Northern Illinois University

Department of English

FYCOMP Goals and Guidelines

The complexities of modern life demand that students be able to interact critically with the pressures that shape their identities and their environment. The university, in its requirement of core competency in Rhetoric and Composition, understands writing as central to discovery and learning, to analysis and communication, and to the critique of social order. The First Year Composition classroom assumes the responsibility to demonstrate ways in which a community of writers can empower each other to participate in the important political, ethical, and cultural discussions of our time by teaching one another the value, power, and pleasure of words.

The First Year Composition Program at NIU prepares students for participation in the academic and professional discourses that they will encounter in their undergraduate studies. To that end, the program develops students' abilities to read and think critically and to write meaningfully in response to what they read. The writing process is viewed as a way for students to develop their thoughts, to create meaning, and to construct texts that address personal, public, and professional issues.

Specifically the goals of freshman Rhetoric and Composition are to help students write effectively in an academic setting. To write effectively students must discover what they want to say and take responsibility for saying it to particular audiences. The program begins by helping students to explore the resources for writing they bring with them and by helping them to develop those resources so that they can write confidently and competently about topics of public concern to a public audience. This work serves as a foundation for guiding students to observe, analyze, report on, and contribute to one or more of the professional conversations that are always under way in every field, which indeed define and constitute a field. To achieve these goals students engage in a wide range of activities: talking, listening, and reading critically; interacting with the ideas and arguments of other writers; locating public and professional information and discovering how to use it.
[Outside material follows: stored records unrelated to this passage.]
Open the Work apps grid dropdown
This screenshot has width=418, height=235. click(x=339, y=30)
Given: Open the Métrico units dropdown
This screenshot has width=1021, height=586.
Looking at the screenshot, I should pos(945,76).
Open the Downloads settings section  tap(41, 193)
Students in First Year Composition also write regularly and frequently, in a variety of contexts and genres, with different voices and purposes; they write privately and publicly in notes, drafts, journals, reports, summaries, paraphrases, and published essays. They write to explore, to learn, to communicate, and to deepen and enrich their understanding of the power of their language to make meaning.

Further, the First Year Composition Program understands both writing and reading as activities that occur in both traditional and electronic media, and understands the importance of students' ability to communicate effectively in both. To this end, the First Year Composition class meets regularly in a computer lab and uses various elements of the electronic media insofar as these new tools are conducive to the teaching of written communication. The main goal of such course activities is not to teach specific computer skills, but rather to integrate and harness electronic technologies into the general goals of writing effectively.